Print the records verbatim, starting at the line that contains "Screen dimensions: 1910x662" and continuing through the end of the records. Omit the pictures from your output.

START

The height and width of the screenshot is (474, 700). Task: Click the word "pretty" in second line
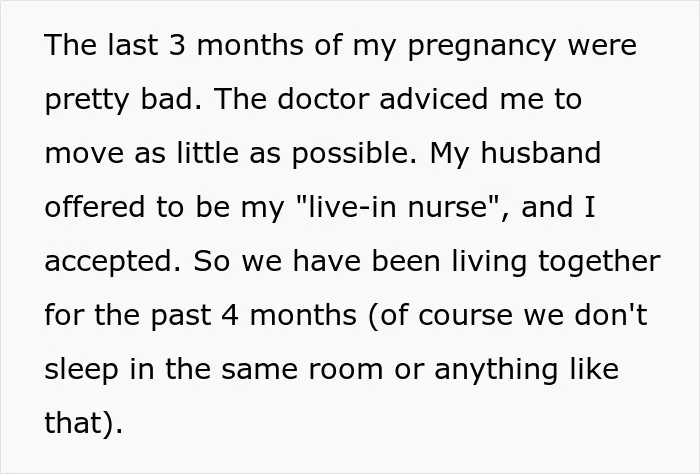(x=87, y=100)
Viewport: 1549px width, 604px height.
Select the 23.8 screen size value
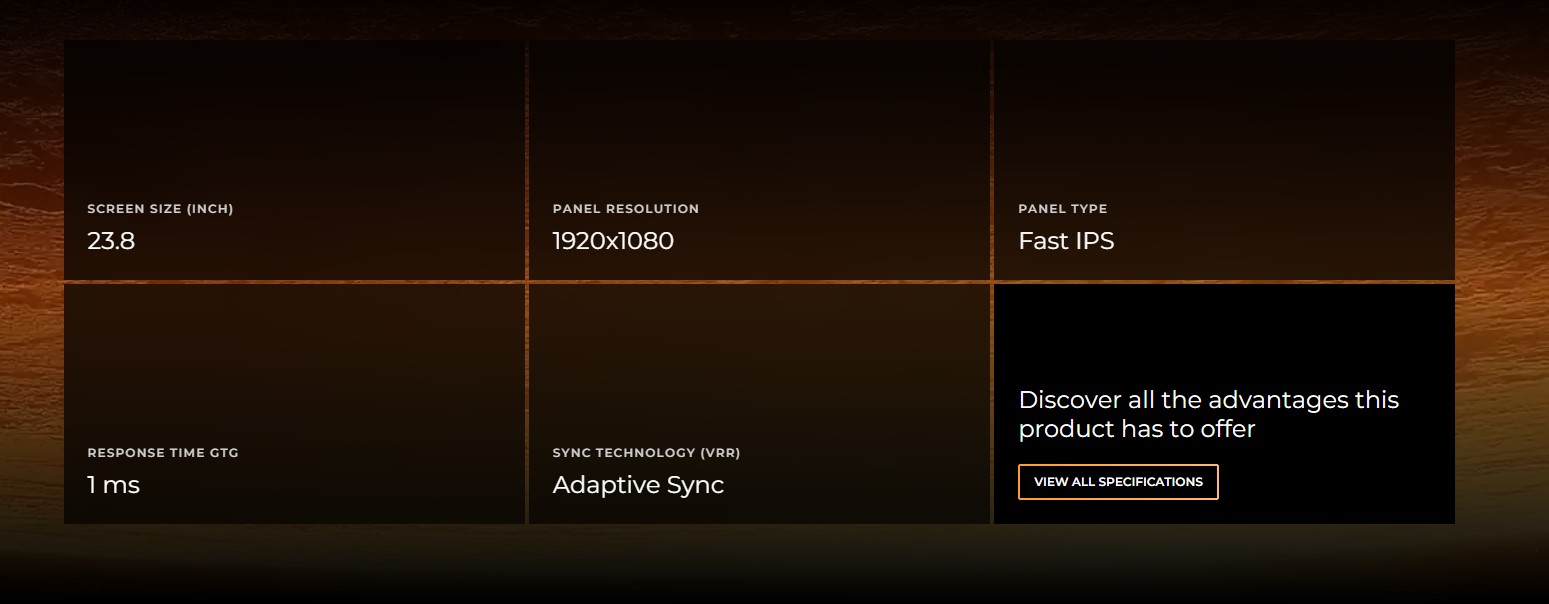[111, 241]
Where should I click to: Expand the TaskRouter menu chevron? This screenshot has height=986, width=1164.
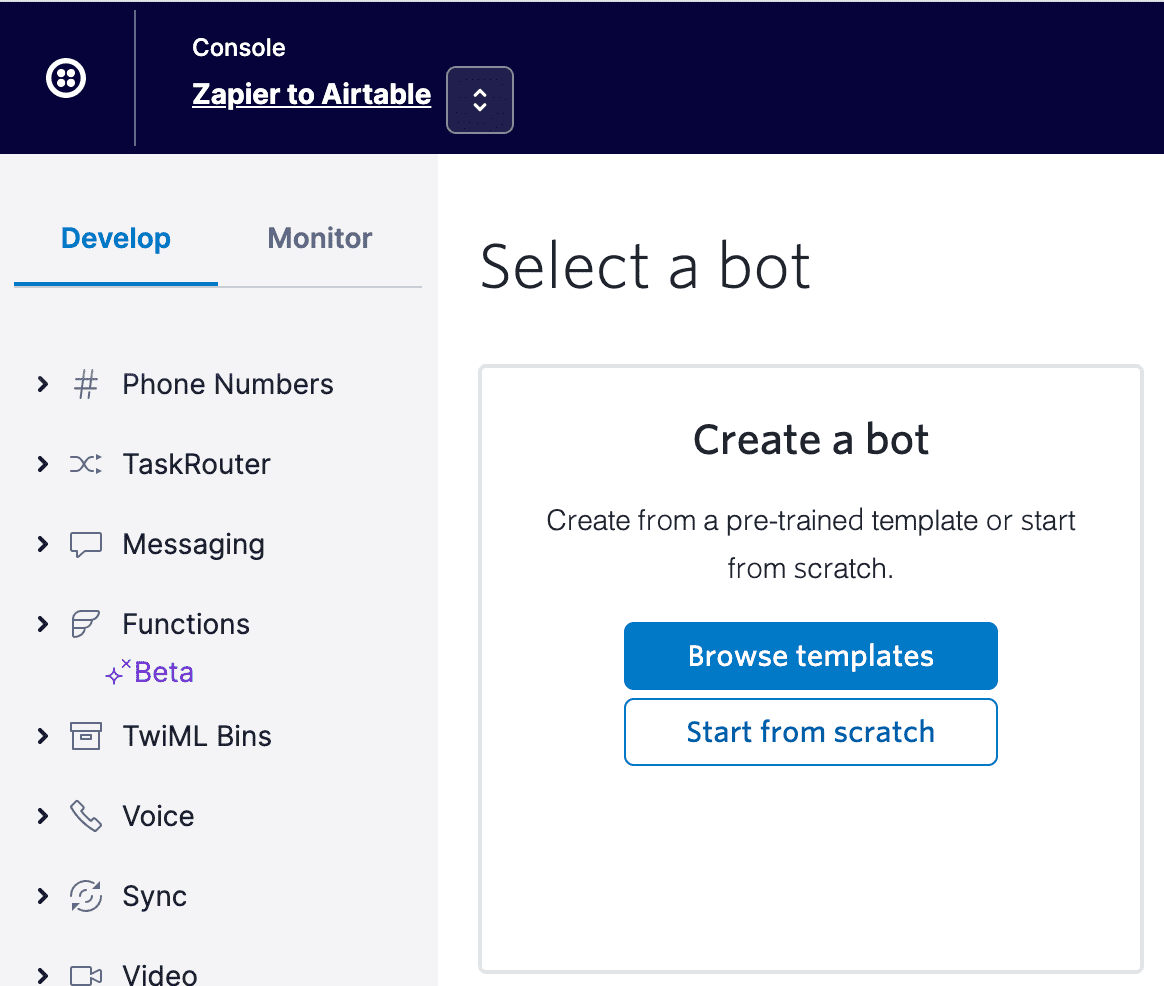click(43, 464)
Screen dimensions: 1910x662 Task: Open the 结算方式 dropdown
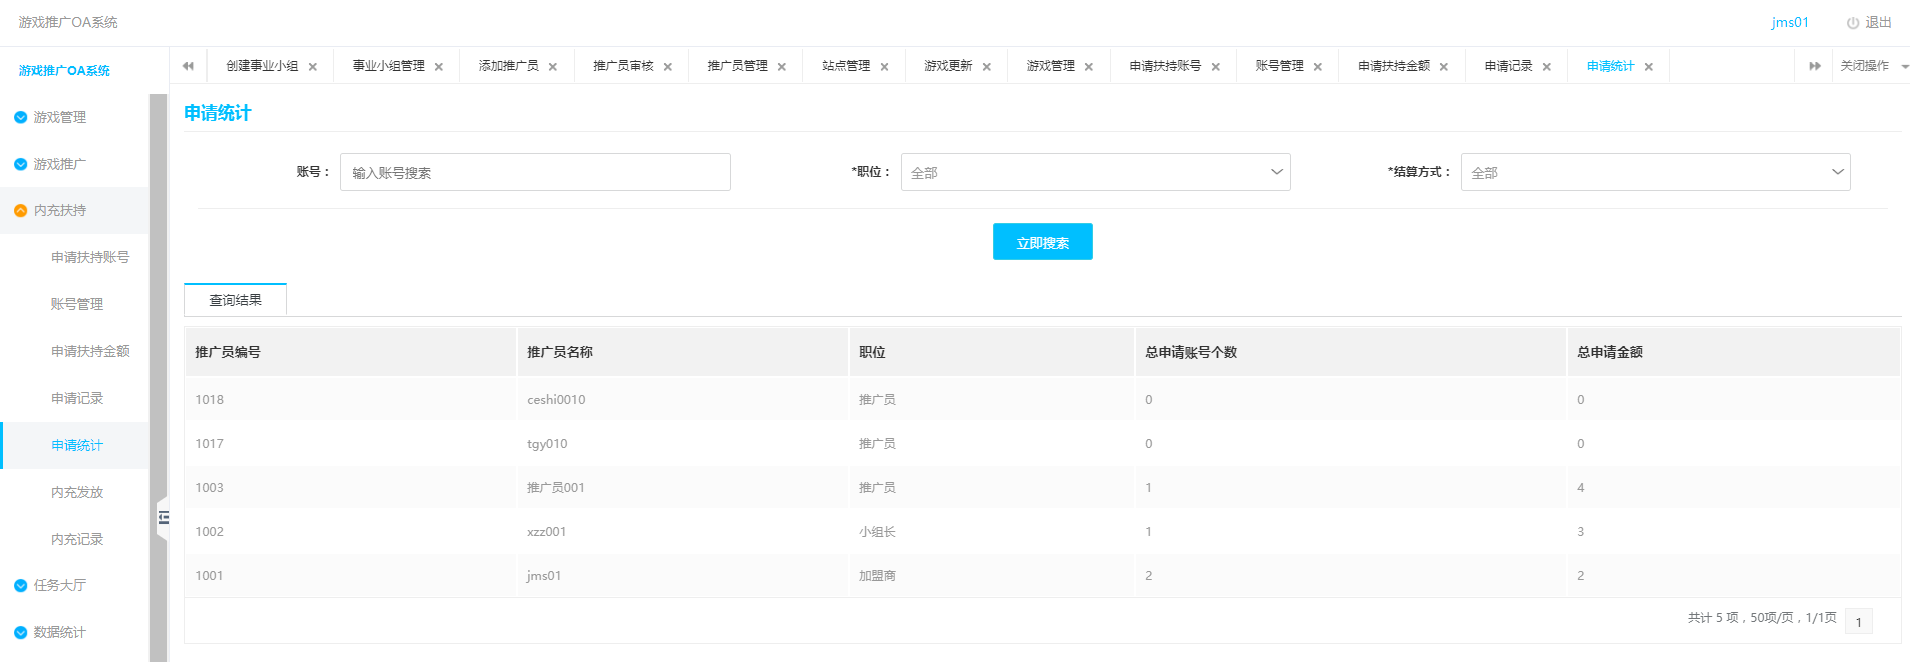pyautogui.click(x=1655, y=172)
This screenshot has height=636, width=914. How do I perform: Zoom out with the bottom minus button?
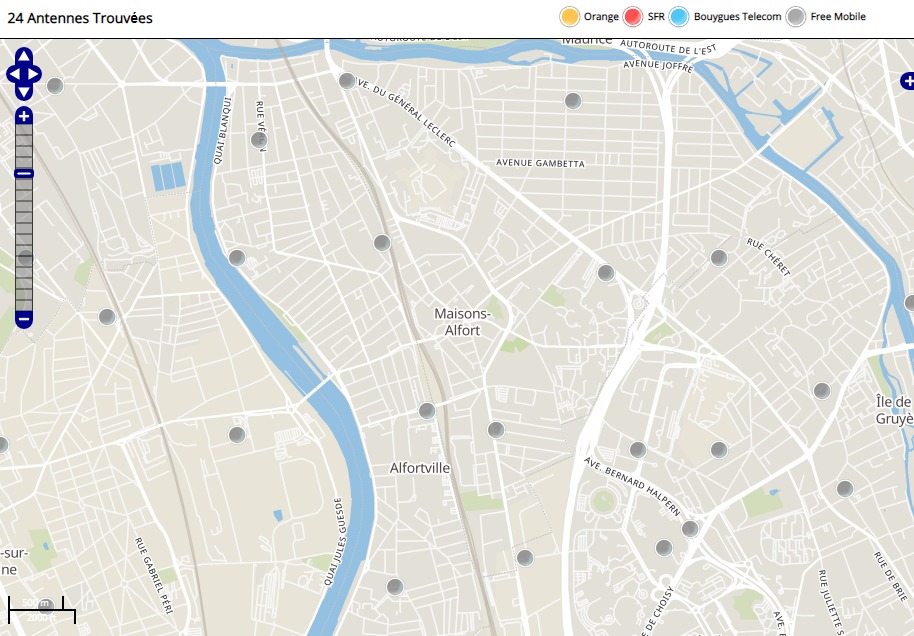click(x=24, y=319)
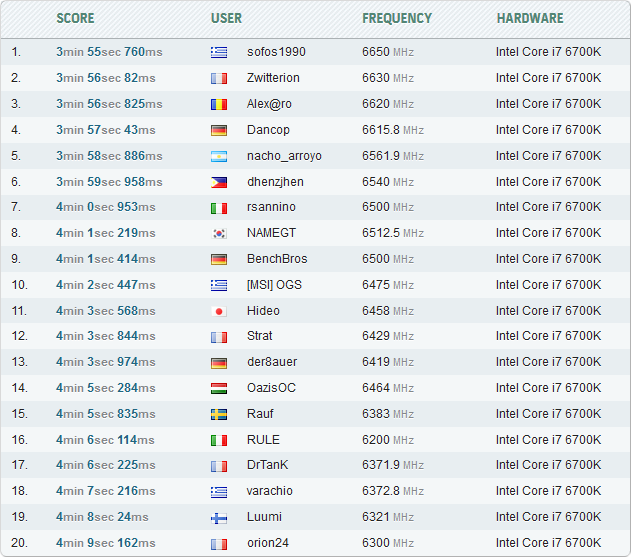Click the flag icon beside sofos1990
This screenshot has height=557, width=631.
click(219, 52)
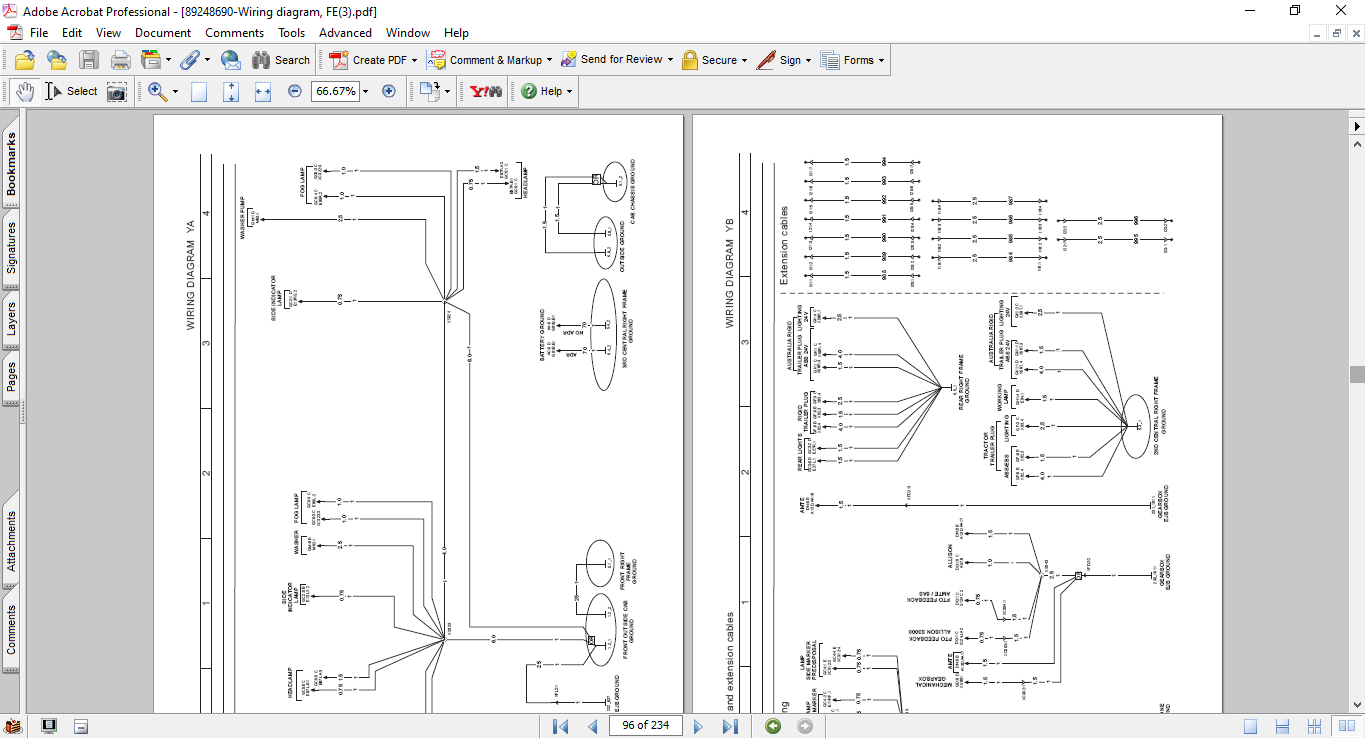Click the Save file icon

(x=89, y=60)
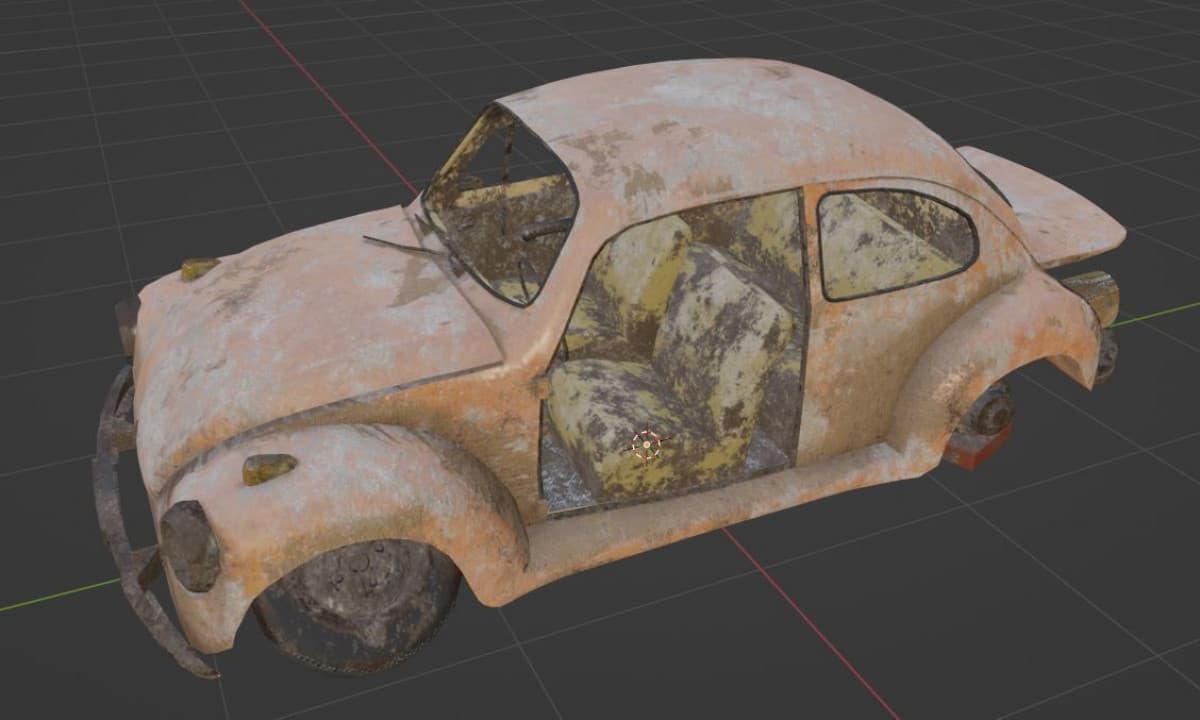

END

Worked answer:
Screen dimensions: 1910x662 Task: Open the 结算方式 dropdown
pyautogui.click(x=1655, y=172)
This screenshot has height=636, width=914. How do I perform: Zoom out with the bottom minus button?
click(x=24, y=319)
Click the flag icon beside sofos1990
This screenshot has height=557, width=631.
click(219, 52)
Click the Save file icon

(x=89, y=60)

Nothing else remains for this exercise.